Object detection is the task of detecting an object of interest inside an image. Until a couple years ago, this task was exclusive matter of computers due to the complexity of models and the prohibitive number of math operations to perform.
Thanks to platforms like Edge Impulse, however, the entry barrier for beginners has become much lower and it is now possible to:
- easily train an object detection model in the cloud
- (not so easily) deploy this model to the Esp32 camera
Sadly, the Esp32 camera seems not to be a first-class citizen on the Edge Impulse platform and the (few) documentation and tutorials available online miss a lot of fundamental pieces.
The purpose of this post is to help you develop and deploy your very own object detection model to your Esp32 camera with detailed, easy to follow steps, even if you're a beginner with Edge Impulse or Arduino programming.
Let's start!
Hardware requirements
This project works with S3 and non-S3 boards. An S3 board is highly recommended though.
Software requirements
ESP32 Arduino core version 2.x. Not 1.x. Not 3.x.
EloquentEsp32Cam >= 2.2
You will need a free account on Edge Impulse.
If you've never used Edge Impulse, I suggest you watch a couple video tutorials online before we start, otherwise you may get lost later on (there exists an official tutorial playlist on YouTube).
Arduino IDE Tools configuration for ESP32S3
!!! Install ESP32 core version 2.x, version 3.x won't work !!!

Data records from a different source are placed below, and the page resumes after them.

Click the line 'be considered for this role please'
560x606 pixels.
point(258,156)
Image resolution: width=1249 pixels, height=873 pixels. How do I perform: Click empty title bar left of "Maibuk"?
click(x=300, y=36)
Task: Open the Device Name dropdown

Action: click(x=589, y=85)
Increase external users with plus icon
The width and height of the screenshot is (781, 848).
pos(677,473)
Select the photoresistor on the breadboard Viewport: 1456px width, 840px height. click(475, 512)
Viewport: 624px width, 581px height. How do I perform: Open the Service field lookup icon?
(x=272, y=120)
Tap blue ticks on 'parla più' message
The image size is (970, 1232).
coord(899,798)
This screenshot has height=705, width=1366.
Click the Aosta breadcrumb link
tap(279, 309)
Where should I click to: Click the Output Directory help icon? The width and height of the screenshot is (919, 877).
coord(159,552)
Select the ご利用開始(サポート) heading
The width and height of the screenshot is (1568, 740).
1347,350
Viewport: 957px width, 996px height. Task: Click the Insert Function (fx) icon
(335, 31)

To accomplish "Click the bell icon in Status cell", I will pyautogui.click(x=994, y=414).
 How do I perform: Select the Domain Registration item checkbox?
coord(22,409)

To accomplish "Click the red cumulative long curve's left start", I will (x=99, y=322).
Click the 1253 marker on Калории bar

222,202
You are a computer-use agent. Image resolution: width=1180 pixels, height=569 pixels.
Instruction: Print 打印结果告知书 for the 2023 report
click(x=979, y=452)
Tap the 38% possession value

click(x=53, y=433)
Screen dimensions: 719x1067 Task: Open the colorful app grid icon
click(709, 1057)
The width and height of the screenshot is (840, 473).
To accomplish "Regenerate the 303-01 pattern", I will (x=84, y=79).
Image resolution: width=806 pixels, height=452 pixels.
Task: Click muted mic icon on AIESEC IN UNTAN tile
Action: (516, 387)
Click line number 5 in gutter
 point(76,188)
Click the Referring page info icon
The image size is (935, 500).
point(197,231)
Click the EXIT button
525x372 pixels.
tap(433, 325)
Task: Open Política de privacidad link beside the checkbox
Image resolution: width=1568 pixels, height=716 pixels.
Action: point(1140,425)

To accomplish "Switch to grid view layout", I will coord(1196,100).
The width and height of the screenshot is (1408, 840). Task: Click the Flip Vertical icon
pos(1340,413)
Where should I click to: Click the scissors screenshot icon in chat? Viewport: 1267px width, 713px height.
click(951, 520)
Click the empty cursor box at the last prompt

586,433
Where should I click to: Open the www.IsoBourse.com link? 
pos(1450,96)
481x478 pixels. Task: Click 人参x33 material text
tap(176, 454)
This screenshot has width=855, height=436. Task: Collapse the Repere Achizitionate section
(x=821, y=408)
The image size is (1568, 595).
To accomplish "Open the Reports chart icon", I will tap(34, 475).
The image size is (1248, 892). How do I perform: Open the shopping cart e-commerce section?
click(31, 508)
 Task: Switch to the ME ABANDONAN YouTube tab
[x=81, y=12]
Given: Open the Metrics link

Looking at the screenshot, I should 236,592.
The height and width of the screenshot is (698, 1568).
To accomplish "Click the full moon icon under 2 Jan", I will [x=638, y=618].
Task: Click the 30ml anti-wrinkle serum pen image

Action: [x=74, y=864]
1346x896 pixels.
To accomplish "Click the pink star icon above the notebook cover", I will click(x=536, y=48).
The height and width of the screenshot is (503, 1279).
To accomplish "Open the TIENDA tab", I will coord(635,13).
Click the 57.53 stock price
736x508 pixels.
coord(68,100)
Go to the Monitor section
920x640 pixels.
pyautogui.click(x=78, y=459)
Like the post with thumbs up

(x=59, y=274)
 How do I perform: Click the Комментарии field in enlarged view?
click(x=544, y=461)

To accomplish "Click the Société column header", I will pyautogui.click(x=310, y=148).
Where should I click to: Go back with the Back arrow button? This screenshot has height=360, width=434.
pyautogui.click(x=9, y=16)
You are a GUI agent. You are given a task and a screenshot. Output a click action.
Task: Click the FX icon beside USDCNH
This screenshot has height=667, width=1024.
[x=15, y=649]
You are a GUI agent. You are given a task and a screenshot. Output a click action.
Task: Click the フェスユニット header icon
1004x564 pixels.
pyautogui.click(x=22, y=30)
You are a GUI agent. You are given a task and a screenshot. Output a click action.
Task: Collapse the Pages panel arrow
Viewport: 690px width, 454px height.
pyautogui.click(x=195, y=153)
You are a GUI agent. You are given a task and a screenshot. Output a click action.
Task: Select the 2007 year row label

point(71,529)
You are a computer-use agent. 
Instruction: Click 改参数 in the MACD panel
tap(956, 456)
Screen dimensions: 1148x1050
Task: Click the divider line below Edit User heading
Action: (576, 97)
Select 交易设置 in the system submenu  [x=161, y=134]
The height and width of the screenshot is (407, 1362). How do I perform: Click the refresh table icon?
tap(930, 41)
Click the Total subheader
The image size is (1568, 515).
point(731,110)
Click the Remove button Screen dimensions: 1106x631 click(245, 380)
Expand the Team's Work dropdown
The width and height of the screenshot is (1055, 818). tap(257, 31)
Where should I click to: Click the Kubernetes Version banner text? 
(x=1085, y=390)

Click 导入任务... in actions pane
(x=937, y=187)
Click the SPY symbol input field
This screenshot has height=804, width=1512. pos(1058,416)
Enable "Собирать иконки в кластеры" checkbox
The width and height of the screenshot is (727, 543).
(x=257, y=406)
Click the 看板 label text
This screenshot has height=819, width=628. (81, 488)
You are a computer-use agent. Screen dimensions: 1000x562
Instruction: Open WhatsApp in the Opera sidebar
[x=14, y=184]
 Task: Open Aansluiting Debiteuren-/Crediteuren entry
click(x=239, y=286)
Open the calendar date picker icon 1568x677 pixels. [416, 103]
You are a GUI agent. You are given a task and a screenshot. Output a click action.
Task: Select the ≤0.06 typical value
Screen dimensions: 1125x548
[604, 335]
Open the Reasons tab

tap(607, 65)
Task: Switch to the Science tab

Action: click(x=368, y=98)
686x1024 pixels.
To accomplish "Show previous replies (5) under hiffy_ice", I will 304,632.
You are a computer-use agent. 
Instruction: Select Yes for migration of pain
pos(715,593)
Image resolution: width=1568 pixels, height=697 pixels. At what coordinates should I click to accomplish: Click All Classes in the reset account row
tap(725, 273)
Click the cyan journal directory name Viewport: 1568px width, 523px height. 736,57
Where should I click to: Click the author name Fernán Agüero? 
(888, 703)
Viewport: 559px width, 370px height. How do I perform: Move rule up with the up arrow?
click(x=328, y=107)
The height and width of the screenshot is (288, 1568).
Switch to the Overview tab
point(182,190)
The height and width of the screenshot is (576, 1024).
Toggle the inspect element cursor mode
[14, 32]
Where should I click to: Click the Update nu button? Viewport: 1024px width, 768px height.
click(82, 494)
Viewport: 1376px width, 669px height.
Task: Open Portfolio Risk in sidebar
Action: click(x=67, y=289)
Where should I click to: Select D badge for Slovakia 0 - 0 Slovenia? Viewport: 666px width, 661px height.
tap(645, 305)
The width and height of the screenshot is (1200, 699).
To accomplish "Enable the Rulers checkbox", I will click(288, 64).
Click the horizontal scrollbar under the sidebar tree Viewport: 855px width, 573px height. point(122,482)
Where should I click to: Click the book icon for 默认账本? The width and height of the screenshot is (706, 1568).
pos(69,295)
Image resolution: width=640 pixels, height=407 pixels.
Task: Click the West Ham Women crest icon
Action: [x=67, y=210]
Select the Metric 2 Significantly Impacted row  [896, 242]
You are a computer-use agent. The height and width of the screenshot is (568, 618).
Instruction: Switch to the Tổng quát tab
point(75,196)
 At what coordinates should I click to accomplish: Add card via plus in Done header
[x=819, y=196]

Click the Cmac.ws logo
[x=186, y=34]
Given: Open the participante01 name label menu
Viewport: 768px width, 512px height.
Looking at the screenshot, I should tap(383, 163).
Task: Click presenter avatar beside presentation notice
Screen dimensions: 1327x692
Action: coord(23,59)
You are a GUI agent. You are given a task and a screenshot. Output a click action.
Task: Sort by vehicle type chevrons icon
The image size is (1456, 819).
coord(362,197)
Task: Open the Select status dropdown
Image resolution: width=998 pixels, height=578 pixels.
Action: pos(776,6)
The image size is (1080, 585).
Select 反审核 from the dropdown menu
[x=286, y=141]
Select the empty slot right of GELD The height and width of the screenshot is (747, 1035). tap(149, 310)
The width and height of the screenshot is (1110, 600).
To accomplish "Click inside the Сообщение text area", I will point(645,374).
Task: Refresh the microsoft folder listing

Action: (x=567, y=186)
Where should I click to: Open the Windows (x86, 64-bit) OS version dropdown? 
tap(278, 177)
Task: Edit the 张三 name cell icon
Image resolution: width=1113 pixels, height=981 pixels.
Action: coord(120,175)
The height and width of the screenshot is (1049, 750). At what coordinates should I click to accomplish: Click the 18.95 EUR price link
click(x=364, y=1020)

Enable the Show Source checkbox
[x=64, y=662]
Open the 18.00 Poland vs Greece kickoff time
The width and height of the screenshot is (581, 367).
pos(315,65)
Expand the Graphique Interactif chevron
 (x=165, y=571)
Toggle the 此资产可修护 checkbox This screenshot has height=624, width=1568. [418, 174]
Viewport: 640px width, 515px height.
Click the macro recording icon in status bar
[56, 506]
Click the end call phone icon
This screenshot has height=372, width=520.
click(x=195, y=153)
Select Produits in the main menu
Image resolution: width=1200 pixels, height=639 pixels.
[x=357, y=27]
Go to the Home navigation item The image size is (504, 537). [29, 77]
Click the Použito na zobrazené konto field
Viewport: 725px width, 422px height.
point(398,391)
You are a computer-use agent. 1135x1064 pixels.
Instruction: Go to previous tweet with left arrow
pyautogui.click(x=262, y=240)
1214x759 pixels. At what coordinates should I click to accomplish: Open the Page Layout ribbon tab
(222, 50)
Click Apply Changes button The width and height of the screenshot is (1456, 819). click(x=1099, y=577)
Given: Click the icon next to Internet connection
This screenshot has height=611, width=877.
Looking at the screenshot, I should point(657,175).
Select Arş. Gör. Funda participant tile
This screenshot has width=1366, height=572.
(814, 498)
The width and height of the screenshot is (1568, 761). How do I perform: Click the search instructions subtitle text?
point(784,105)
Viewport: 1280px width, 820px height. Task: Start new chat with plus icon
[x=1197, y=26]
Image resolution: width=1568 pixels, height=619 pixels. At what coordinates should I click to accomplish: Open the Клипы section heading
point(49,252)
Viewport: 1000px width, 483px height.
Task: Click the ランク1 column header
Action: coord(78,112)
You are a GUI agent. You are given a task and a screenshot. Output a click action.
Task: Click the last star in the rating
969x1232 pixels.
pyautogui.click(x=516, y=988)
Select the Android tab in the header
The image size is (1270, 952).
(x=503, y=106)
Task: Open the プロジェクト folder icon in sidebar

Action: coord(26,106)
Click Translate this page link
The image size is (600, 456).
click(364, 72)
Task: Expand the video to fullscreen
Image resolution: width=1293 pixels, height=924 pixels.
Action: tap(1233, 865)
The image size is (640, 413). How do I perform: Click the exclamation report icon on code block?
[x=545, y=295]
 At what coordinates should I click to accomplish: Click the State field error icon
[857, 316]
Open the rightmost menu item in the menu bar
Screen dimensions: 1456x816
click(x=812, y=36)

Board | ESP32S3 Dev Module |
Upload Speed | 921600 |
USB Mode | Hardware CDC and JTAG |
USB CDC On Boot | Disabled |
USB Firmware MSC On Boot | Disabled |
USB DFU On Boot | Disabled |
Upload Mode | UART0 / Hardware CDC |
CPU Frequency | 240MHz (WiFi) |
Flash Mode | QIO 80MHz |
Flash Size | 4MB (32Mb) |
Partition Scheme | Huge APP (3MB No OTA/1MB SPIFFS) |
Core Debug Level | Info |
PSRAM | OPI PSRAM |
Arduino Runs On | Core 1 |
Events Run On | Core 1 |
Erase All Flash Before Sketch Upload | Disabled |
JTAG Adapter | Disabled |
Let's start with the end result.
Object Detection using ESP32(S3) Camera Quickstart
To perform object detection on our ESP32 camera board, we will follow these steps:
- Collect images from the camera
- Use Edge Impulse to label the images
- Use Edge Impulse to train the model
- Use Edge Impulse to export the model into an Arduino library
- Use
EloquentEsp32Cam
to run the model
Before this post existed, steps 1. and 5. were not as easy as they should've been.
I invite you to stop reading this post for a minute and go search on Google Esp32-cam object detection: read the first 4-5 tutorials on the list and tell me if you're able to deploy such a project.
I was not.
And I bet you neither.
Enough words, it's time to start tinkering.
CAUTION: there are 8 steps to follow from start to finish in this tutorial. Some of them only take 1 minute to execute, so don't get scared. But remember that it is crucial for you to follow them one by one, in the exact order they're written!
Collect images from the ESP32 camera
This is the first part where things are weird in the other tutorials. Many of them suggest that you use images from Google/internet to train your model. Some others suggests to collect data using your smartphone. How using random images from the web or from a 40 MP camera can help train a good model that will run on a 2$ camera hardware is out of my knowledge.
That said, I believe that to get good results, we need to collect images directly from our own Esp32 camera board.
This used to be hard.
But now, thanks to the tools I created for you, you will complete this task in a matter of minutes.
[1/8] Upload the "Collect_Images_for_EdgeImpulse" Sketch to your Board
After you installed the EloquentEsp32Cam
library, navigate to File > Examples > EloquentEsp32Cam > Collect_Images_for_EdgeImpulse
and upload the sketch to your board.
In case you want to know what's inside, here's the code.
Filename: Collect_Images_for_EdgeImpulse.ino
/**
* Collect images for Edge Impulse image
* classification / object detection
*
* BE SURE TO SET "TOOLS > CORE DEBUG LEVEL = INFO"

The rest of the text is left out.